In Situ Generation of Long-Term Stable α-CsPbI3 Nanocrystals in the Cs4PbI6 Matrix via Ion Migration

Cubic α-CsPbI3 is recognized as one of the most promising semiconductors for optoelectronic applications owing to its suitable band gap, excellent optoelectronic performance, and thermal stability. However, its phase instability from α to δ poses a significant obstacle for practical applications. How to stabilize α-CsPbI3 becomes a paramount issue. Here, we propose a strategy in which α-CsPbI3 nanocrystals (NCs) are in situ generated in the Cs4PbI6 single-crystal (SC) matrix through I ion migration, facilitated by its ultralow activation energy (0.104 eV). The existence of the I vacancy can promote ion migration and can increase the content of α-CsPbI3. As α-CsPbI3 NCs are generated in situ, the light yellow Cs4PbI6 SCs convert to black. The lattice of Cs4PbI6 twines outside of α-CsPbI3 NCs without a grain boundary and restricts the migration of I and Cs within the α-CsPbI3 lattice. This mechanism effectively stabilizes α-CsPbI3 for over 2 years without experiencing a phase transition. Such stable α-CsPbI3 NCs exhibit deep red emission (700 nm), a high exciton binding energy (55.5 meV), and a long carrier lifetime (176.9 ns). Furthermore, annealing at 320 °C for 12 h did not result in any damage. Additionally, white-light-emitting diodes (WLEDs) were fabricated using black Cs4PbI6 SCs and yellow phosphor YAG:Ce3+ under an atmospheric environment and realized white emission.
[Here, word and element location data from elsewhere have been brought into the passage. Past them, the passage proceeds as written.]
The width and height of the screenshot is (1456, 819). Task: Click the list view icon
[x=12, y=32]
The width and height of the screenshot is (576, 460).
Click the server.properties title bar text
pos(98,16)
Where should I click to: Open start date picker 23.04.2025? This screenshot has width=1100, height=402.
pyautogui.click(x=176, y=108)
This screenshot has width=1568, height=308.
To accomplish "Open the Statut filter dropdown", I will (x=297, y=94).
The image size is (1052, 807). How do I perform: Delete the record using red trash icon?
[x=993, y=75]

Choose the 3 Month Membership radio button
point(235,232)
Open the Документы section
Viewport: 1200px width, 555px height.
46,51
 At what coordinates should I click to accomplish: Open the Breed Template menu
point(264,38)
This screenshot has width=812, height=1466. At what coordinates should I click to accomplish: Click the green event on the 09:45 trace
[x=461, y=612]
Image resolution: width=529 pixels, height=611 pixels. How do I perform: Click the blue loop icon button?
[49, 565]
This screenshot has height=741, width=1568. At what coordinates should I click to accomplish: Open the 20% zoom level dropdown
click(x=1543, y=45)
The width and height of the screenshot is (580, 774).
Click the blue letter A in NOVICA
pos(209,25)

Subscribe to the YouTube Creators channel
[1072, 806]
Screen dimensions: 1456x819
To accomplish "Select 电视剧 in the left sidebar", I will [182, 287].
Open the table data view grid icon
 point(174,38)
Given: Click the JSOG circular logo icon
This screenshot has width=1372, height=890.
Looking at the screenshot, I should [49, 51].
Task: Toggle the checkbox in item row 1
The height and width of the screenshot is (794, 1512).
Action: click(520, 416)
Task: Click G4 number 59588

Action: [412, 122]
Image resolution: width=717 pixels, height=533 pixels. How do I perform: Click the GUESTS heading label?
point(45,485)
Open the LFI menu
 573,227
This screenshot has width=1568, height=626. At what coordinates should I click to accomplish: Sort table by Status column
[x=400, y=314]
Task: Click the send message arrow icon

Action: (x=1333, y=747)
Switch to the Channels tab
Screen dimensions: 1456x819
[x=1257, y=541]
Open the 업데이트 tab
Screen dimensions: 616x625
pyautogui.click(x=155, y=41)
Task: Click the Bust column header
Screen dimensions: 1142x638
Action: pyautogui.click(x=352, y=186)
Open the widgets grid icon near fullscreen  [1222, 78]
The WLEDs maintain approximately 86% luminescence after 18 days or under continuous operation for 12 h, demonstrating high stability and eliminating the need for short-wavelength blue chips. Overall, the α-CsPbI3 NCs deviating from Cs4PbI6 SCs offer an approach to realize highly efficient light-emitting diode applications.